WASHINGTON, 12 OTT – Collen O'Neal fa incubi notturni, soffre di terrori improvvisi e ricorrenti, e soprattutto non può più mettere piede su di un aereo, da quando nel 2009 fece un volo d'inferno a causa di una severa turbolenza. Una turbolenza tutt'altro che imprevista, ma segnalata dalle previsioni che mettevano in guardia da ''minacce di trombe d'aria, forti temporali e vento intenso''.
Per questo la donna ha fatto causa alla 'Continental', in quella che appare la prima azione legale contro una compagnia aerea per non aver preso tutte le precauzioni possibili. Depositata presso il tribunale distrettuale della contea di Harris in Texas, l'istanza spiega che il volo tra College Station e Houston del 29 Ottobre 2009 – a bordo del quale si trovava la donna – ''incontrò turbolenza estrema subito dopo il decollo'' e quella che doveva essere una traversatina di 20 minuti da una città all'altra si trasformò in due ore di terrore, con tanto di atterraggio di emergenza abortito.

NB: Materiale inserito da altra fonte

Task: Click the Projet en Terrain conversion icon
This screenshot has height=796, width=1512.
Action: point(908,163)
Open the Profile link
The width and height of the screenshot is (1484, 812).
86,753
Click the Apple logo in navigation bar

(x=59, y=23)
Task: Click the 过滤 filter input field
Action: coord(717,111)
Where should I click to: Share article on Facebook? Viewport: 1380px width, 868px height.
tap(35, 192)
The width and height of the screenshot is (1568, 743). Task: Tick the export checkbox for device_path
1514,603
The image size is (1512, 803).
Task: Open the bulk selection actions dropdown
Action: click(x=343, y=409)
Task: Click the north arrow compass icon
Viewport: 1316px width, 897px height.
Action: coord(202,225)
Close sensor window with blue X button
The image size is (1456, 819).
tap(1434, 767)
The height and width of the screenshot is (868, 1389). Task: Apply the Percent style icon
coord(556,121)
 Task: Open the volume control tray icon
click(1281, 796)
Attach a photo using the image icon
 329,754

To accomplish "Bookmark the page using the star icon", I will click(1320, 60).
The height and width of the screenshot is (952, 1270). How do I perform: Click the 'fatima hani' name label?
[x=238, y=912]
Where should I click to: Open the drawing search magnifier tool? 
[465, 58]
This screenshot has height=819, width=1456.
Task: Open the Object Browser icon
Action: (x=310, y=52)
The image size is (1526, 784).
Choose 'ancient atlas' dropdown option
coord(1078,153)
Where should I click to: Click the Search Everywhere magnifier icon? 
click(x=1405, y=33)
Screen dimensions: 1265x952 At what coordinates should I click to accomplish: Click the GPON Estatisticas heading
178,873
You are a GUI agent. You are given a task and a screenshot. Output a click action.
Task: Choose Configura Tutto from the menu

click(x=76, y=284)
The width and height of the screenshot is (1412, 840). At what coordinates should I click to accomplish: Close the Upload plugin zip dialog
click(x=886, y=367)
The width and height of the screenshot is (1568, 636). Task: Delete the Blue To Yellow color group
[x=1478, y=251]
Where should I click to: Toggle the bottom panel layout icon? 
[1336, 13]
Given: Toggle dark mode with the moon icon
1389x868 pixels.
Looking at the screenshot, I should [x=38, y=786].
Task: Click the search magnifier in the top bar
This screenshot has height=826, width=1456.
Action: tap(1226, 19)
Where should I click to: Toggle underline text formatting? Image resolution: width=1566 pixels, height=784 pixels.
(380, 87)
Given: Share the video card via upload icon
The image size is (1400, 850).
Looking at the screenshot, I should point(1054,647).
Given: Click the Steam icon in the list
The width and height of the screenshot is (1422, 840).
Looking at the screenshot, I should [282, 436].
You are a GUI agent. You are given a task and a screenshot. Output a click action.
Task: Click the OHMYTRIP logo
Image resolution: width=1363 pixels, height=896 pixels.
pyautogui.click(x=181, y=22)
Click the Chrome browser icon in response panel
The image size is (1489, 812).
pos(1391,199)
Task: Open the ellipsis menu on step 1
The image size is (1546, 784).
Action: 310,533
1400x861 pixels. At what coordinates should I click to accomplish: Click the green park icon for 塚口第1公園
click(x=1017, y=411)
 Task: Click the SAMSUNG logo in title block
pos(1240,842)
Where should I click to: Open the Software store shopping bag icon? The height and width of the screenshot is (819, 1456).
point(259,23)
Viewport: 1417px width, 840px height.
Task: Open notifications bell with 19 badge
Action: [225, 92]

''Il velivolo si è alzato ed abbassato violentemente nel cielo per due ore , ha perso elettricità a bordo e sembrava stesse precipitando'', si spiega nella denuncia, in cui si sottolinea come O'Neal abbia provato ''grande paura pensando di dover morire''.
Da allora la donna non ha mai più volato e ciò – si sostiene – le ha rovinato possibilità di carriera e di guadagno''. Ora la Continental potrebbe essere costretta a pagare i danni.